● **STATED EXERCISE**:
Rewrite the data below with "category" swapped for "tab" and everything else unchanged. Leave out the pictures.

● **PROVIDED ENTRIES**:
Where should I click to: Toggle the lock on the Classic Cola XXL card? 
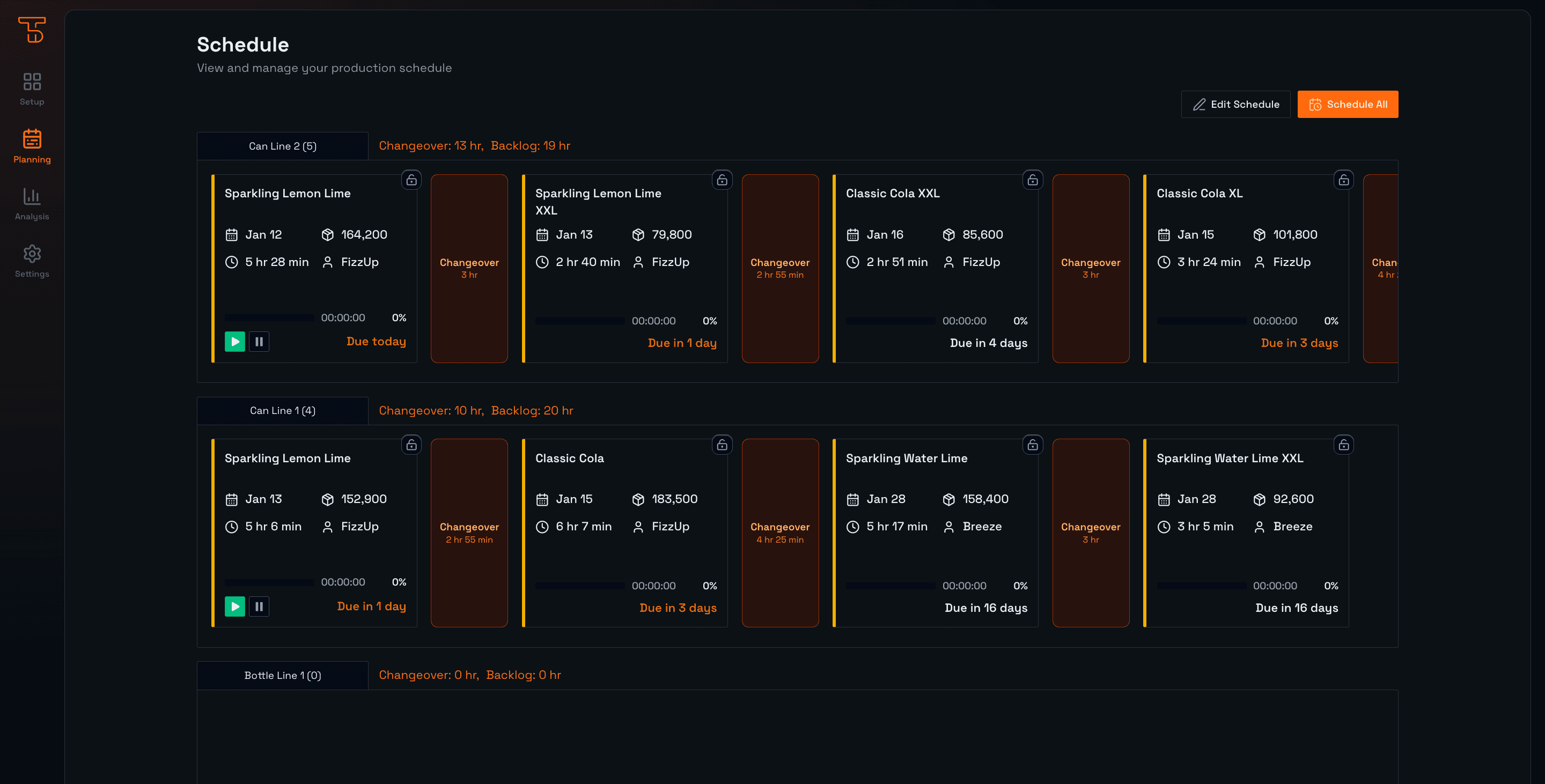coord(1033,180)
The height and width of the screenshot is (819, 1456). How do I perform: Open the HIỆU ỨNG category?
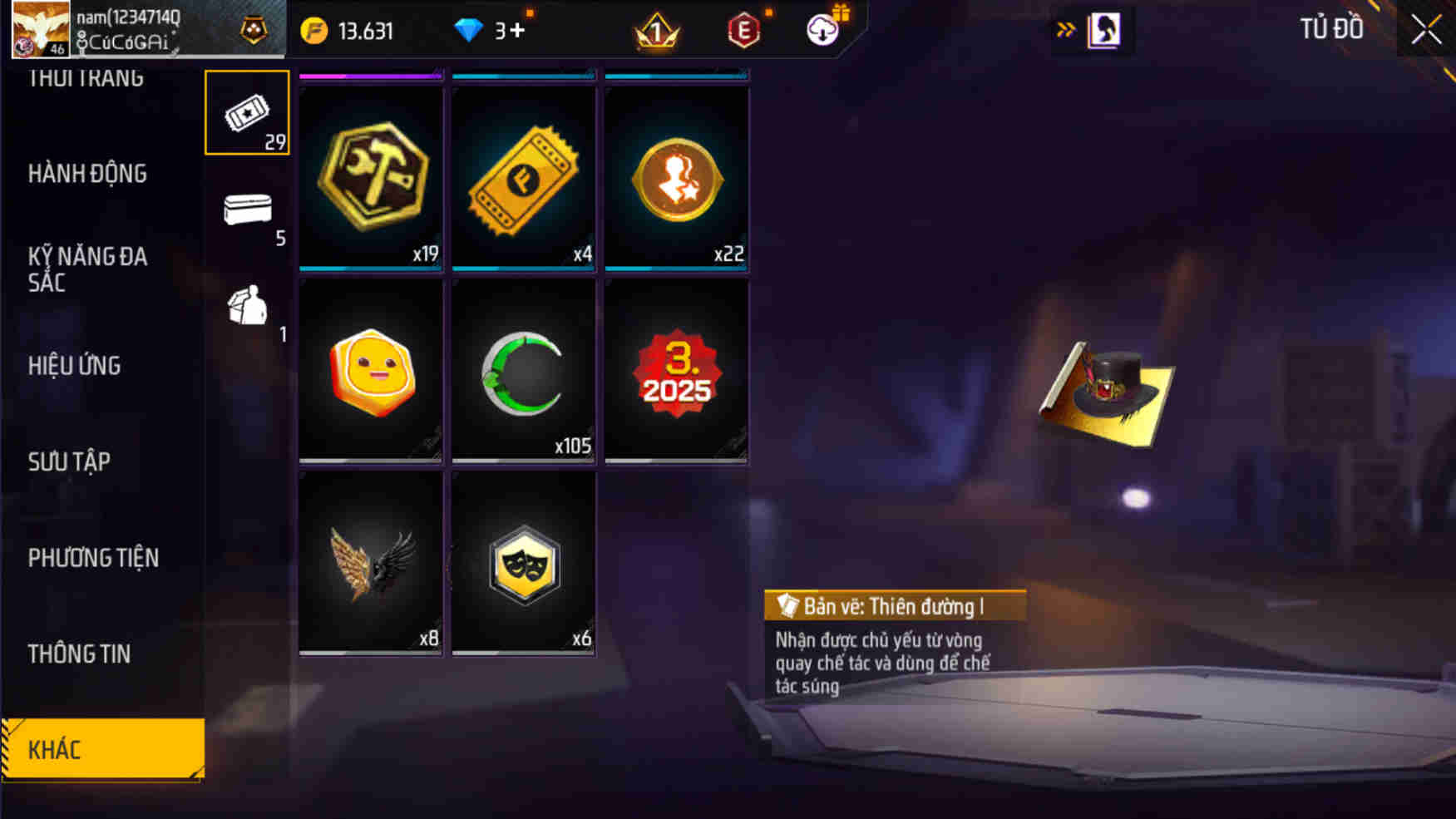point(75,366)
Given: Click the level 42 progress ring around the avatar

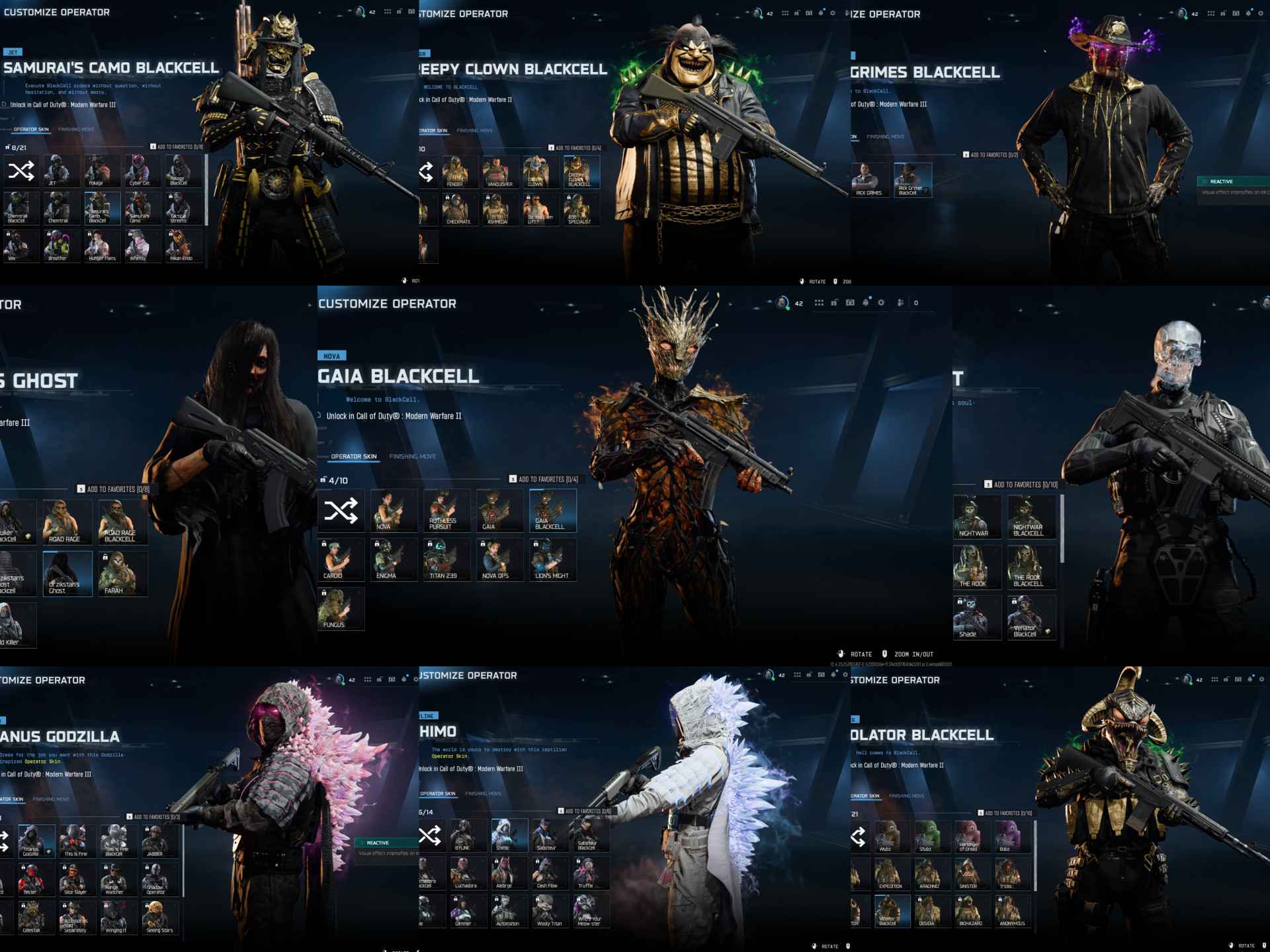Looking at the screenshot, I should click(783, 302).
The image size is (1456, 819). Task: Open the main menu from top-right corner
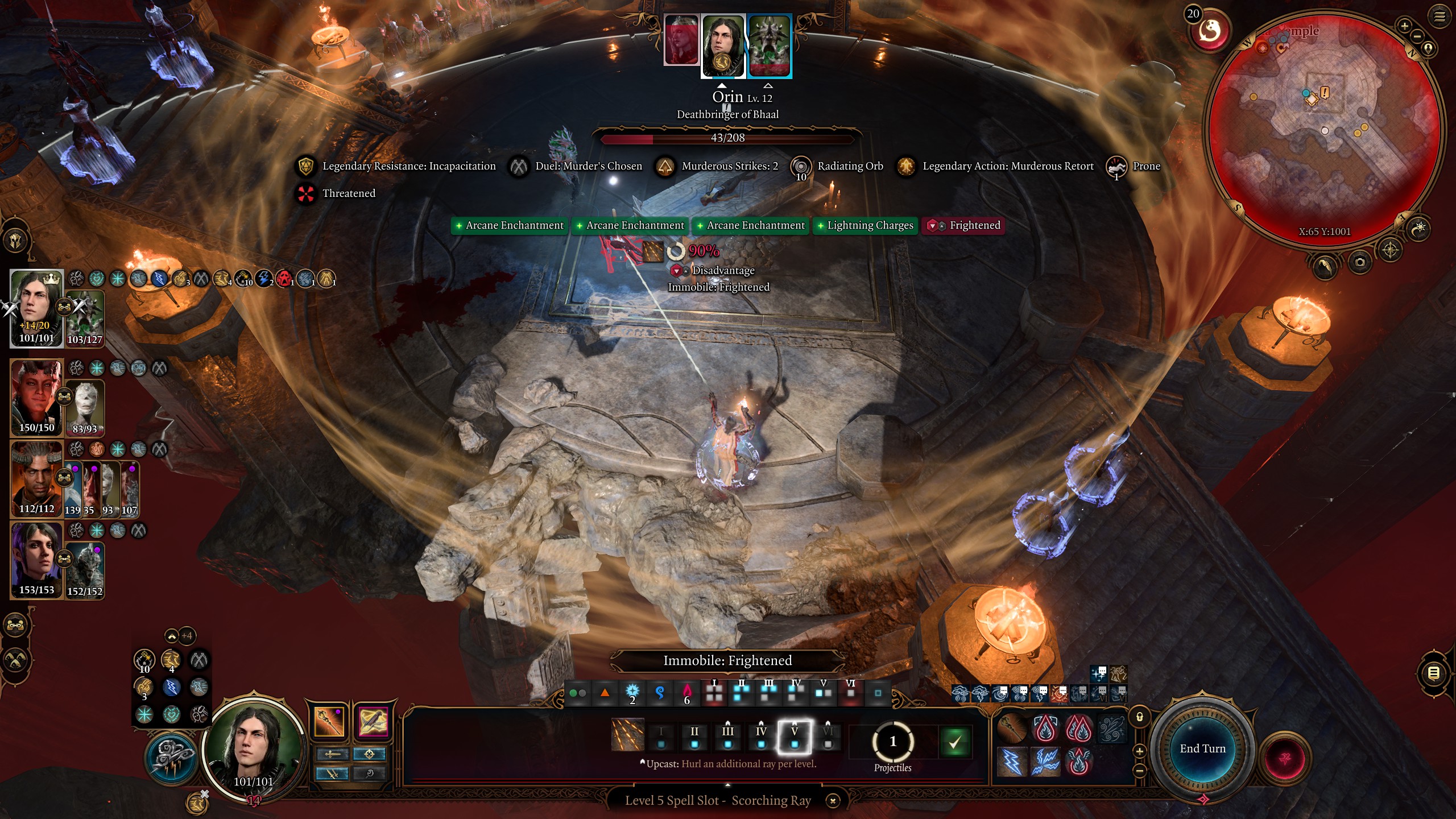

● **THE SOLUTION**:
Where should I click to: Toggle the lock on the Classic Cola XXL card? 
coord(1033,180)
The height and width of the screenshot is (819, 1456). How do I perform: Open the HIỆU ỨNG tab?
point(75,366)
Given: Click the level 42 progress ring around the avatar

Looking at the screenshot, I should click(783, 302).
The image size is (1456, 819). Task: Open the main menu from top-right corner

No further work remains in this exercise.